The air transport market is coming back in a big way – so now we need Airbus and Boeing to provide the leadership to meet demand

What a week! Not since the days before the outrage of 9/11 has the air transport industry seen so much action in such a short time.

Last Wednesday the Airbus A380 took flawlessly to the air before an astonishing 40,000 members of the French public at the airport alone and toasted with several thousand litres of vin rouge.

You could tell it was going to fly on Wednesday. On Monday Boeing announced a deal for up to 96 widebodies at Air Canada. On Tuesday morning Air India's decision to take another 50 Boeings mysteriously emerged, and on Tuesday afternoon a host of new details of the 787 were made public.

Let's charitably attribute to coincidence Wednesday's release of Boeing's first quarter results while the A380 was actually airborne. Regardless, the public relations strategy behind all this was not exactly subtle.

However farcical the circumstances of Harry Stonecipher's removal from the chairmanship of Boeing, there is no doubt that his gloves-off attitude to opponents rubbed off on the team he led while in office.

All in all, for an industry somewhat prone to self-congratulation, a little party-throwing on both sides of the Atlantic – and elsewhere – really was justified.

But these are unstable times for the industry's twin colossuses and the world now looks to them for leadership.

Which is unfortunate timing, because after a sequence of events that almost defies credulity, they are both looking for leadership themselves – and in both cases for reasons quintessentially related to their national roots.

In the USA, Stonecipher fell victim to the prissiness infecting American public and corporate life that is looked at aghast by most Europeans.

In Europe, however, Franco-German chickens hatched at the time of EADS's creation are coming noisily home to roost, leaving Airbus chief executive Noel Forgeard without an heir as he prepares to move to EADS itself.

The result is that just at the time when both Airbus and Boeing desperately need inspirational leadership, their upper ranks are instead in disarray and replete with colleagues who have an eye on the top jobs.

For major corporations there is no avoiding the trauma of high-level succession from time to time, but it is a measure of their competence that they preserve their operations from the inevitable internal tremors.

In fact, despite its self-inflicted wound, it is Boeing's board that is now showing some skill at restoring stability, while EADS shareholders must be horrified by the corporate and inter-governmental manoeuvrings that continue to plague the company this year.

Crucially, this is all deeply worrying not just to the two entities immediately affected, but also to the rest of the industry and its customers. With the pair's domination of the business comes responsibility on an epic scale.

For years their own price wars have borne heavily on their suppliers, who have been asked to work harder, smarter and for greater risk. Financially stressed airline customers depend utterly on timely deliveries of reliable, safe aircraft. And millions of people worldwide have livelihoods and businesses that rely on robust air transport.

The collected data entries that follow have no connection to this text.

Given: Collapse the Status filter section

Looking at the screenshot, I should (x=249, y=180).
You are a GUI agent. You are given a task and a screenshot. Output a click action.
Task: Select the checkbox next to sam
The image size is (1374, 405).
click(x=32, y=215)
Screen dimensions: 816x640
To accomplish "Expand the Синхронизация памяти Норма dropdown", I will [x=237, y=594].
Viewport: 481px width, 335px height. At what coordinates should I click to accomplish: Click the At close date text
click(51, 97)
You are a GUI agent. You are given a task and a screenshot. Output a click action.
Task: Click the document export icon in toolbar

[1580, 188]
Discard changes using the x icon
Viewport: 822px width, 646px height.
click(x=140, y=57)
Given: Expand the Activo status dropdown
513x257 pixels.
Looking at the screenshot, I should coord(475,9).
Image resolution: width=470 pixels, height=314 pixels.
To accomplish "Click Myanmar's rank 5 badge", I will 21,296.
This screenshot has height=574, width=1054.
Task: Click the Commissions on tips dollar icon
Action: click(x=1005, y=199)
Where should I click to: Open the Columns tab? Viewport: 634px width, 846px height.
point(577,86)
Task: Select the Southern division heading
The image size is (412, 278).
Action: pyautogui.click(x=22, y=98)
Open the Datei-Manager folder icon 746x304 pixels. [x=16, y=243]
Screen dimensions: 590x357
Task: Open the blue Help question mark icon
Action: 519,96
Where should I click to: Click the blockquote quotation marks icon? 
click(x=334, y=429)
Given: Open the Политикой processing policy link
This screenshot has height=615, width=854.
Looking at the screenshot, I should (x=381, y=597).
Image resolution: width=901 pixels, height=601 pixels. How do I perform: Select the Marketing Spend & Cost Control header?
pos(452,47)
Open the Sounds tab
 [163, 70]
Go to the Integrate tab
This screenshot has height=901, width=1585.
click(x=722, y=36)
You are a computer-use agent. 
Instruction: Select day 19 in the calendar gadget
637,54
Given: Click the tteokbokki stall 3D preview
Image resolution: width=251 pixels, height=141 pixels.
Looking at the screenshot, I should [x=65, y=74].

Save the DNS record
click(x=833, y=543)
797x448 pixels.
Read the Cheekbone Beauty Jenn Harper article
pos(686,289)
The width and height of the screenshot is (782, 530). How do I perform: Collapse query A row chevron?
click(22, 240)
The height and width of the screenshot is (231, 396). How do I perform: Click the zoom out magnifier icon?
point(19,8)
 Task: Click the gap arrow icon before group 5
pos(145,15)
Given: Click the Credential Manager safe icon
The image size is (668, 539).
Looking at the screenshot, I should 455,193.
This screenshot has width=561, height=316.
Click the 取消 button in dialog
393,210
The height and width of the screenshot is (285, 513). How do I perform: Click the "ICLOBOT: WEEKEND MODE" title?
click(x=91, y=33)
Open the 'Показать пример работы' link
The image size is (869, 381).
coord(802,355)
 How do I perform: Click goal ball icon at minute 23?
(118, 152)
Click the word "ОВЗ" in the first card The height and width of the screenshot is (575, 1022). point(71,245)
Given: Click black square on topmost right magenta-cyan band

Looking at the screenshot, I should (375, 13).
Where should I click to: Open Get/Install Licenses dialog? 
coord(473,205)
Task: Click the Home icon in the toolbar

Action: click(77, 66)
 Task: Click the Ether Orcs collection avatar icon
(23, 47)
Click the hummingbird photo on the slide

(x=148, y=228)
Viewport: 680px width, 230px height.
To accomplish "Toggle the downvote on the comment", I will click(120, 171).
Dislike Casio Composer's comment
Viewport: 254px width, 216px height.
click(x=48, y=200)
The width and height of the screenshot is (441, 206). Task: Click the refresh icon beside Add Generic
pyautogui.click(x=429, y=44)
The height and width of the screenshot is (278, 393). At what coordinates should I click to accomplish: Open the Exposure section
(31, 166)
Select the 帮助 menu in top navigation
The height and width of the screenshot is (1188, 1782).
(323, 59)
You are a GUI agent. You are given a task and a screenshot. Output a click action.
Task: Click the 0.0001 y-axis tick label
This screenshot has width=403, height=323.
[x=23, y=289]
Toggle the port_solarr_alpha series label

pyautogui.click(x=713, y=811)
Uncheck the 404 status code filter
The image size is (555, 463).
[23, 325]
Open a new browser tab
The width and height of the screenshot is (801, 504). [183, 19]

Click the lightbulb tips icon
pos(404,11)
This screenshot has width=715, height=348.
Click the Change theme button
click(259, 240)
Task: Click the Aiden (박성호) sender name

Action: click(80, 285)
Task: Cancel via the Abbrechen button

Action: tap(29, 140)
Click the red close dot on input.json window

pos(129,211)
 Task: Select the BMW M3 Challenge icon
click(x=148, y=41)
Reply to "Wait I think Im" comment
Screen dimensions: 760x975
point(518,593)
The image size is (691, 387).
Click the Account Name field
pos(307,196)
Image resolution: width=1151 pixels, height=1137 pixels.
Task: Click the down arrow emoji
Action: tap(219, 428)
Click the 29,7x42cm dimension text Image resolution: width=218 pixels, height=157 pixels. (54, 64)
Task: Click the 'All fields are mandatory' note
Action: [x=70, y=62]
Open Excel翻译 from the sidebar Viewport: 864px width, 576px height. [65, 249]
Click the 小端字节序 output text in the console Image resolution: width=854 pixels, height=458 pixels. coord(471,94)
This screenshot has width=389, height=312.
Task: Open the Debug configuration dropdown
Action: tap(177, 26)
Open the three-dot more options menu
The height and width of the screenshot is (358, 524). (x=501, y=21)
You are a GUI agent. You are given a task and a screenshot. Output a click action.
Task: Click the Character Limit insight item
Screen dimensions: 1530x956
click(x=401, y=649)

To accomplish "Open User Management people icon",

Instead we see two headless giants mindlessly threatening each other with action that would end before the World Trade Organisation (WTO), a proposition that European trade commissioner Peter Mandelson last week rightly condemned as "a pointless and wasteful exercise".

Airbus is doubtless more vulnerable to this sort of distraction at present as it sets about simultaneously keeping the A380 programme on track for its ferociously demanding schedule and tries to fight back against the 787 from, frankly, a position of some weakness.

But Boeing's early sales success with the 787 – an aircraft which, like the A380, is a technically aggressive machine – now means it too has to deliver on its ambitious promises to customers.

And all of this while the industry at large confronts macro-threats, such as airport capacity and environmental concerns that require a co-ordinated response.

We all need these two world-class entities to get their houses back in order and focus on business. Stepping back from the WTO brink would be a good start.